▶

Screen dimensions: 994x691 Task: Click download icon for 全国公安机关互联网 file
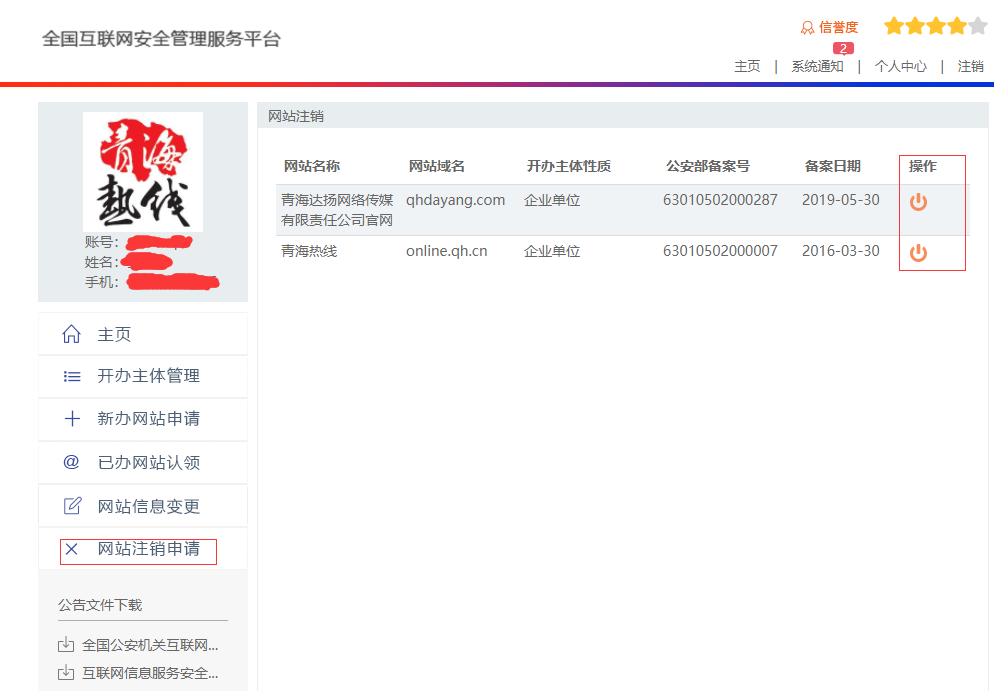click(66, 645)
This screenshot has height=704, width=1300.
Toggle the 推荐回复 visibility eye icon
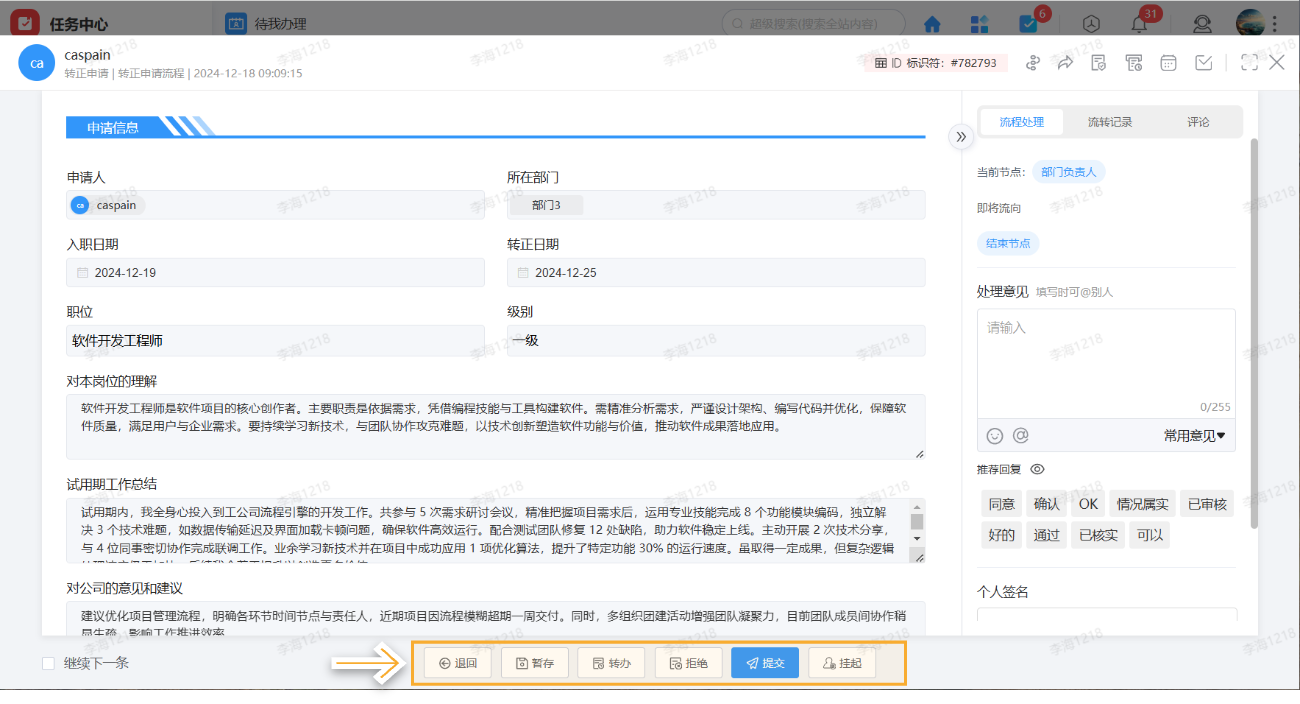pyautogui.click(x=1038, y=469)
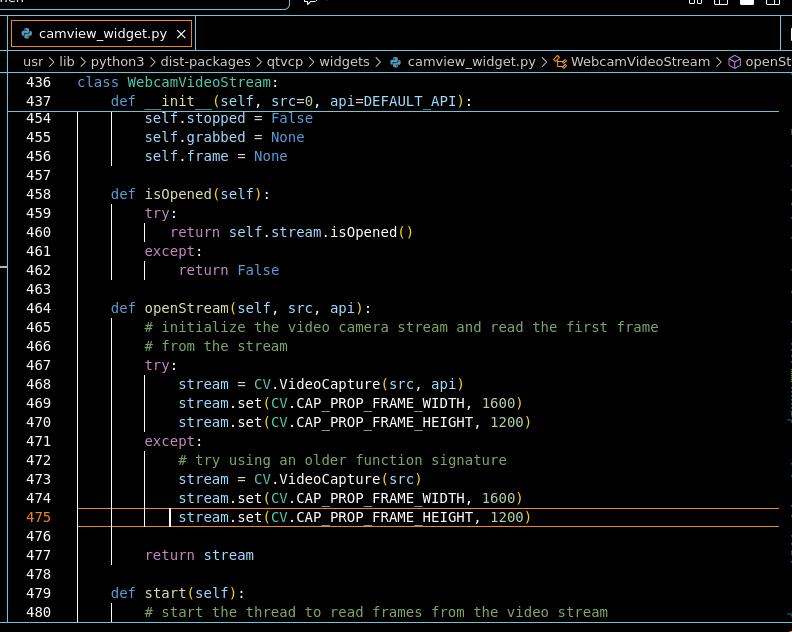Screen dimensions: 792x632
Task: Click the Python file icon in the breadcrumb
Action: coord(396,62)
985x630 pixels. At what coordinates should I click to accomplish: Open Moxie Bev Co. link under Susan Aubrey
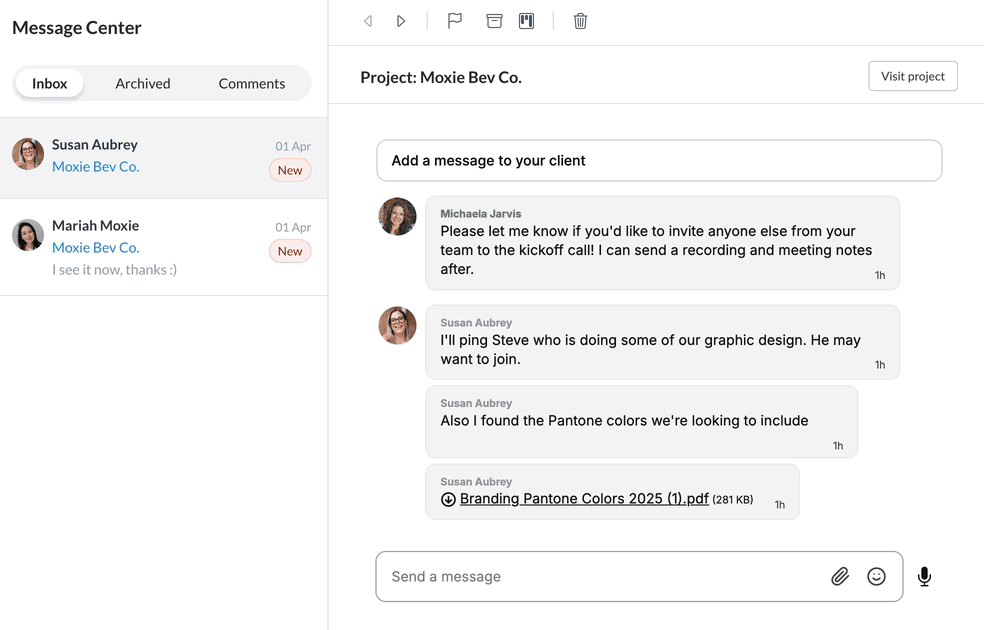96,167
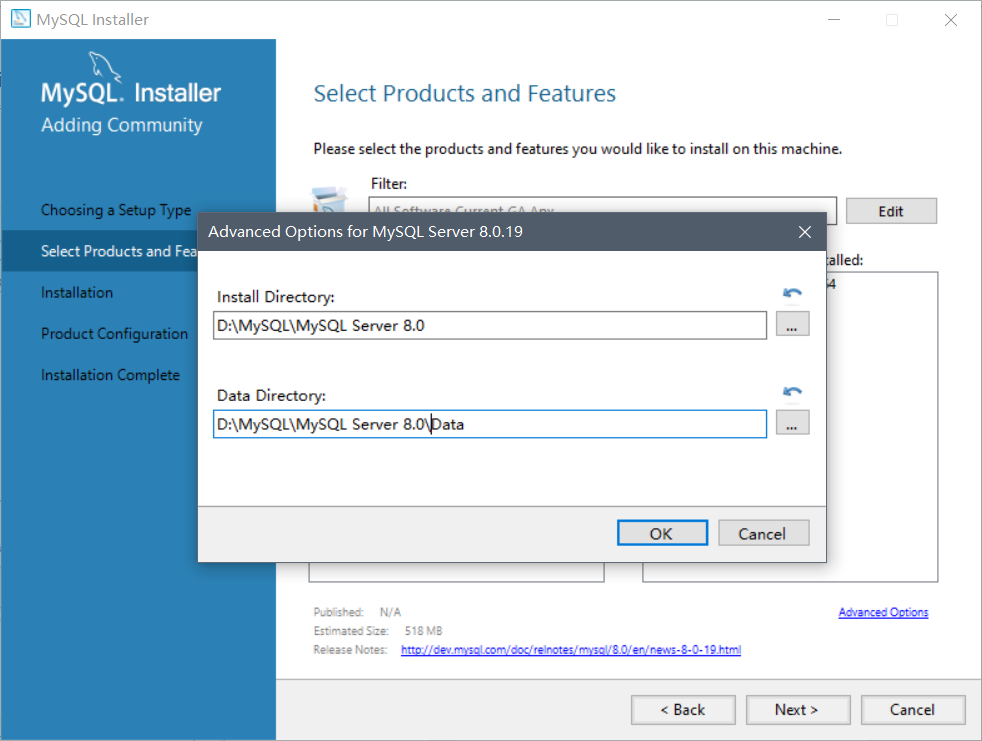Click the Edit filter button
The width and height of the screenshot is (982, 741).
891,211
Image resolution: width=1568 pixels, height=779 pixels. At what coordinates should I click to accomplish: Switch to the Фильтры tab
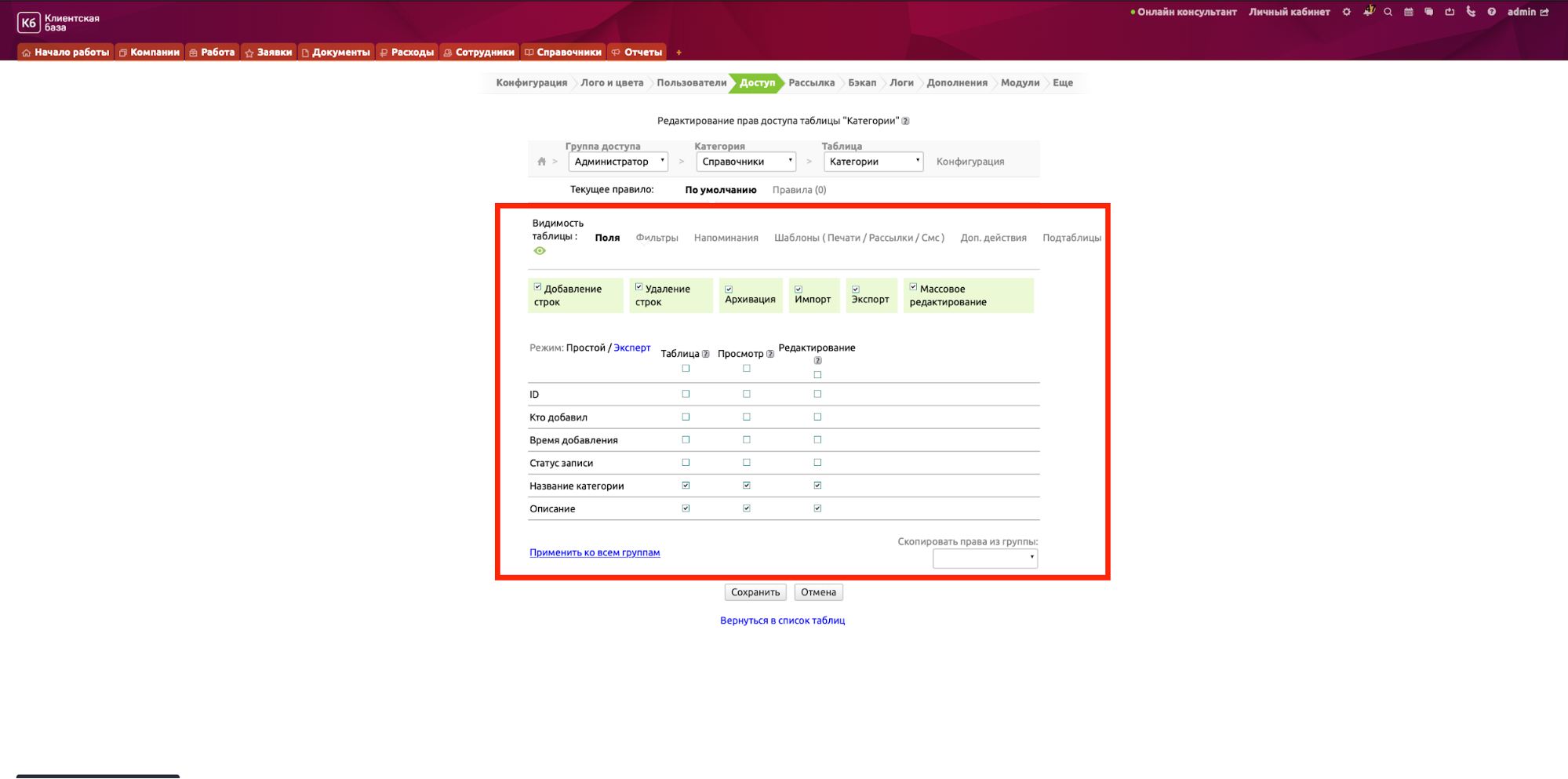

◀

Word for word, repeat each record above; leave out every picture.

[REPLY]
Screen dimensions: 994x691 Task: Click download icon for 全国公安机关互联网 file
click(66, 645)
This screenshot has height=704, width=1300.
Toggle the 推荐回复 visibility eye icon
pyautogui.click(x=1038, y=469)
Screen dimensions: 792x632
Task: Click the Python file icon in the breadcrumb
Action: coord(396,62)
985x630 pixels. At what coordinates should I click to accomplish: Open Moxie Bev Co. link under Susan Aubrey
96,167
Click the Edit filter button
The width and height of the screenshot is (982, 741).
891,211
Image resolution: width=1568 pixels, height=779 pixels. At what coordinates should I click to accomplish: Switch to the Фильтры tab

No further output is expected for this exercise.